For any S3-compatible endpoint reachable from the engine pods, such as self-hosted MinIO, Ceph RGW, or an in-cluster S3 emulator, use `type: minio`. The engine signs requests with the access key and secret key `firebolt` in this mode, so the endpoint must accept those credentials.

```yaml theme={"theme":{"light":"css-variables","dark":"css-variables"}}
customEngineConfig:
  storage:
    type: minio
    api_scheme: "s3://"
    bucket_name: firebolt-managed
    minio:
      endpoint: http://minio.minio.svc.cluster.local:9000
```

`endpoint` must be a URL the engine pod can resolve and reach. Create the bucket out of band before the engine starts.

## Restrict external access with an intermediary role

The bucket you set under `customEngineConfig.storage` holds the engine's managed tablet data, and the engine reaches it with the engine pod's own AWS identity. Queries that read from or write to external locations, such as external tables or `COPY` statements that point at a different bucket, follow a separate credential path.

By default, external access also uses the engine pod's own AWS identity. That identity belongs to this chart release, so it is not a convenient identity for the owner of an external bucket to reference when they grant access.

An intermediary role gives external access a stable identity instead. When you set one, the engine assumes the intermediary role first, and then assumes the external role from there, rather than using its own pod identity.

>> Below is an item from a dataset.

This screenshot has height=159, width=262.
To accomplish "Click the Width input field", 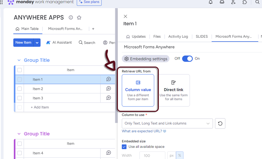I will pyautogui.click(x=152, y=155).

Because the intermediary role ARN is stable and known ahead of time, you can share it with third parties and reference it in S3 bucket policies, IAM role trust policies, and AWS accounts outside your own organization. Access to the object storage bucket always uses the engine pod's own identity, so the intermediary role applies only to external locations.

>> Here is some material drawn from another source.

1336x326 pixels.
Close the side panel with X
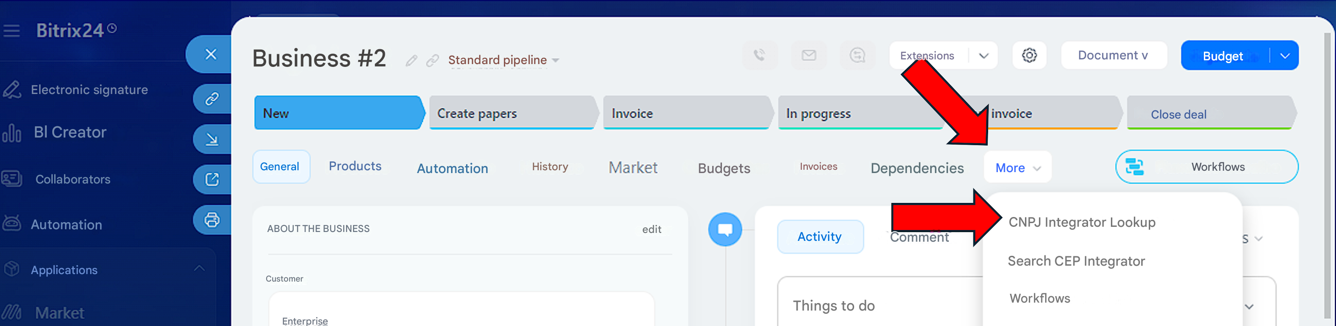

Create the intermediary IAM role and grant the engine's identity permission to assume it. The intermediary role's trust policy must allow the engine ServiceAccount identity to assume it, and the role needs only `sts:AssumeRole` on the external roles it is allowed to reach.

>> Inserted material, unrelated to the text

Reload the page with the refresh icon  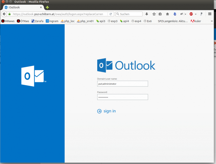111,14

Set the intermediary role ARN under `customEngineConfig.storage.aws.intermediary_access_role`:

```yaml theme={"theme":{"light":"css-variables","dark":"css-variables"}}
customEngineConfig:
  storage:
    type: s3
    api_scheme: "s3://"
    bucket_name: firebolt-managed
    aws:
      intermediary_access_role: arn:aws:iam::<account-id>:role/firebolt-intermediary
```

The chart passes the `storage.aws` block through unchanged. The block is valid only when `type` is `s3`.

## Storage scope

`customEngineConfig` is global to the release. Multiple engines under the same `engines:` list share the same `customEngineConfig.storage` block, and therefore the same bucket. To run engines against different buckets, install the chart twice in separate releases, each with its own `customEngineConfig.storage`.